これまで観て来た街では、最初に、城壁探しをしてきましたが、ヴェネツィアの城壁は海でした。ラグーン内の浅瀬を埋め立てて、逐次、人が住める敷地を拡げていった感じです。ヴェネツィアの人たちが、この街をどのように造成してきたかは土木屋には見逃せません。

①誕生と興隆
 5世紀に蛮族(フン族)の侵攻を逃れて、人々が本土からアドリア海の干潟に移り住んだ。425年はヴェネツィア誕生の年。漁業から製塩業・水上運送業へ。ブレンダ川、ポー川を遡上して、河川交易で発展。
②フランク軍を打ち破る
 810年、フランク王国の侵攻を受けるも、フランクの艦隊を湿地帯へ誘い込んで座礁させ勝利。813年、首都をリド島マラモッコからリアルトに移転。
③守護聖人サン・マルコのもとに
 823年、ヴェネツィアの商人がアレクサンドリアから聖マルコ(12使徒の次に位置する福音書作者)の遺体を持ち帰った。ヴェネツィアは、聖マルコを守護聖人にして発展。
④十字軍とヴェネツィアの繁栄
 1096年、十字軍遠征。パレスチナ地域へ商業網拡大。ライバルのピサやジェノヴァと地中海貿易で競い合う。
⑤国営造船所の設立
 1104年、国営造船所設立。ヴェネツィアの海軍力は質量ともに飛躍的に充実。
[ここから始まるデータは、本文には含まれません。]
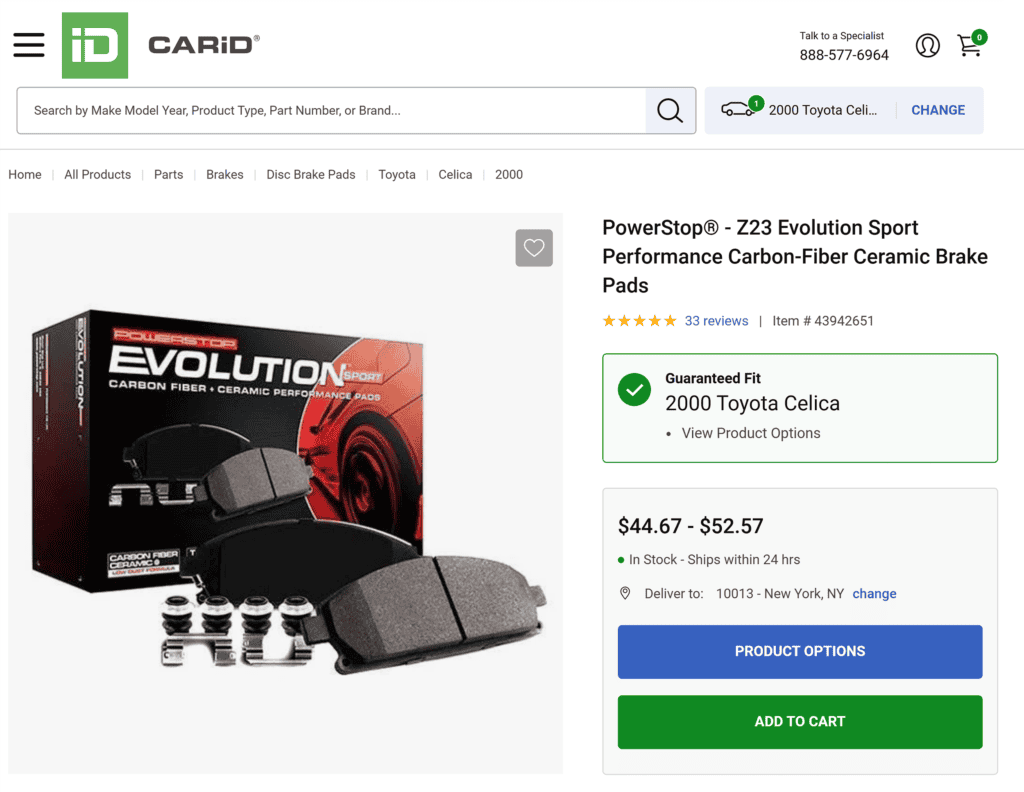The width and height of the screenshot is (1024, 792).
Task: Go to Brakes breadcrumb
Action: click(225, 174)
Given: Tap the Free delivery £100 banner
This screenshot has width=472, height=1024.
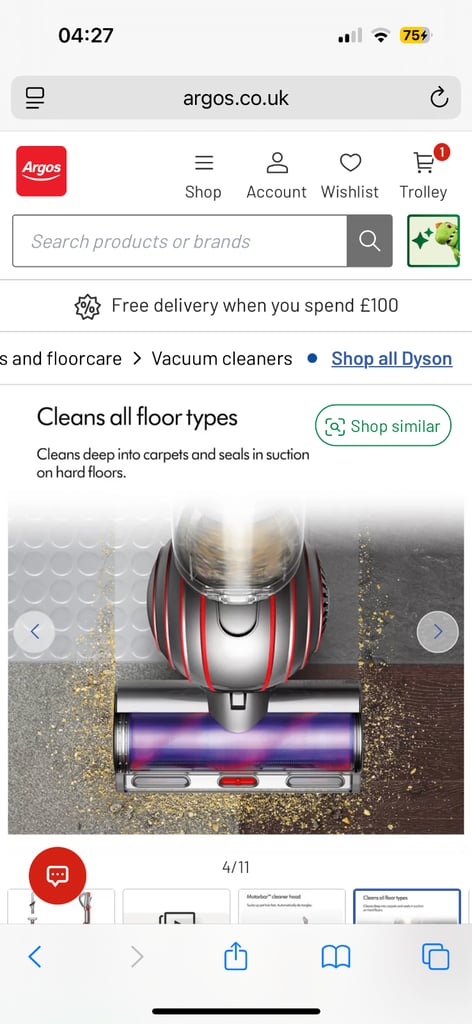Looking at the screenshot, I should [x=236, y=306].
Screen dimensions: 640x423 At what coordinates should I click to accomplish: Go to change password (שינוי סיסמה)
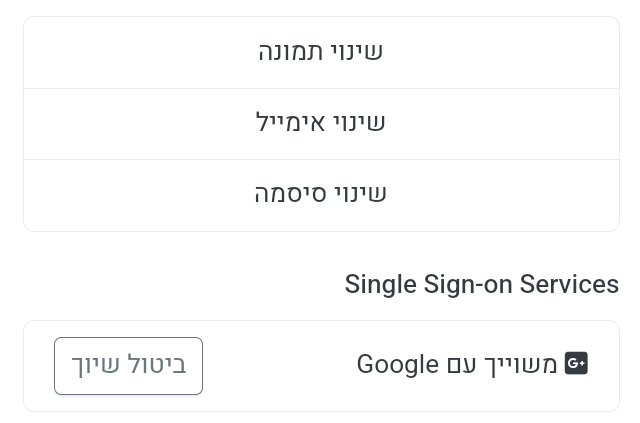[321, 194]
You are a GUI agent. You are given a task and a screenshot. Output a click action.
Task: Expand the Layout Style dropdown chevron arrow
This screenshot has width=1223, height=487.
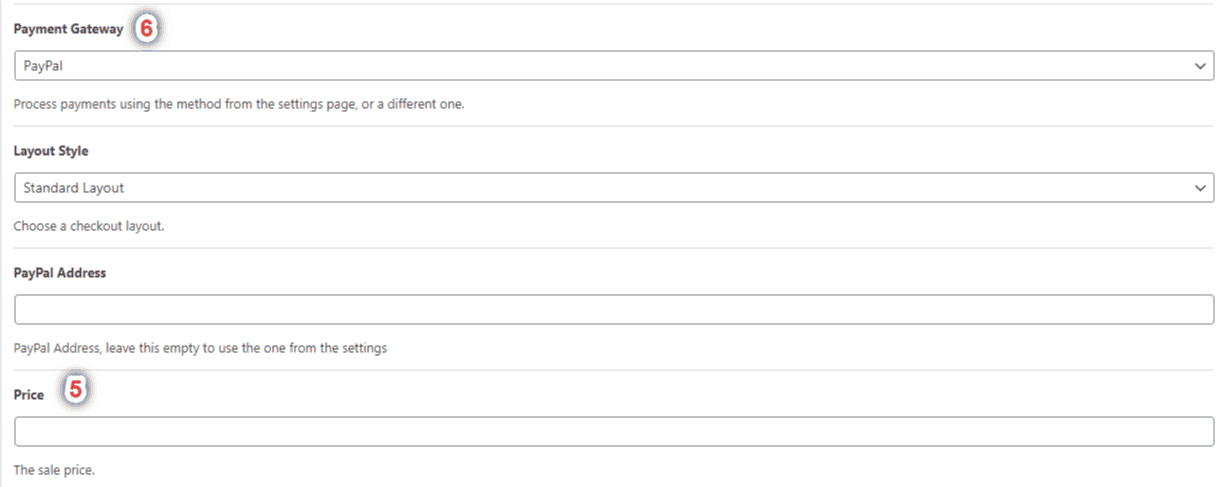tap(1200, 187)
安全航行の確保、船舶部品の標準化、地中海の補給基地で部品交換可能。
⑥東西貿易の発展とヴェネツィアの繁栄
 12、13世紀の農業の発展と人口増加で穀物、塩、ワインの貿易の進展。1270年頃羅針盤発明。1280年頃遠洋航海用大型船登場。イタリア商船北海進出、フランドル、北ドイツ寄港。
⑦コンスタンチノープルの占領
 1204年、ヴェネツィアは、第4回十字軍を先導してコンスタンチノープルを占領、東ローマを滅ぼしラテン帝国。クレタ島獲得、東地中海制海権確立。東西貿易で 莫大な利益。黒海進出。ヴェネツィア人マルコポーロ登場。
⑧組織の勝利とヴェネツィアの繁栄
 13世紀末から14世紀の初めにかけて、ヴェネツィアは貴族による寡頭支配体制強化。1310年、防衛と治安を担当する十人委員会設置。1330年代、遠距離交易制度成立。1378年~81年、ジェノヴァ戦争引き分け。政治的、経済的な安定で繁栄。
⑨ルネッサンスのヴェネツィア
 15世紀前半、繁栄を謳歌。1405年、パドヴァを支配下。ヴェネツイアの歳入は、イタリア諸国家中最大、フランス、イギリスを超えた。強大な軍事力を維持できた。1453年、オスマン・トルコがコンスタンチィノープル占領。ヴェネツィアはこの都市への防衛には不熱心。1479年、ネグロポンテをオスマンに譲渡して、凋落が始まる。
⑩芸術と学問の都市へと変わる
 対外的には衰退するも国内的には絵画を中心とする文化が開花。1494年、印刷所設立。パドヴァ大学の名声確立。ガリレオ、パドヴァ大学で天文学を講義。
⑪平和な国内の繁栄
 1494年、フランス王シャルル8世のイタリア侵攻後、イタリアの多くの地域が外国の支配を受けるようになるも、ヴェネツイアは1797年まで独立を維持した。ガラス製品、モザイク、金銀宝石細工、織物業はヴェネツイアに大きな富をもたらした。
⑫農業の発展と保守的傾向
 クレタ島や1489年にヴェネツイア領になったキプロスでがワインや木綿生産。貴族の企業家精神衰退。
⑬ヴェネツィアの没落
 1573年、キプロスをトルコに奪われる。1590年以降イギリス、オランダ船が地中海に進出、海運国ヴェネツイアの没落に拍車。1600年に設立されたオランダ東インド会社は、香料貿易の主役をヴェネツイアから奪った。16世紀末の木材不足はヴェネツイアの造船業に打撃。1630年以降、不況慢性化。1699年、クレタ島を失い、18世紀初めまでに海外植民地をほとんど失う。没落期のヴェネツィアはカーニヴァルなどの祝祭にエネルギーを費やした。

部屋に40Lのバックパックを下ろして、15時、ヴェネツィアの街歩きを開始しました。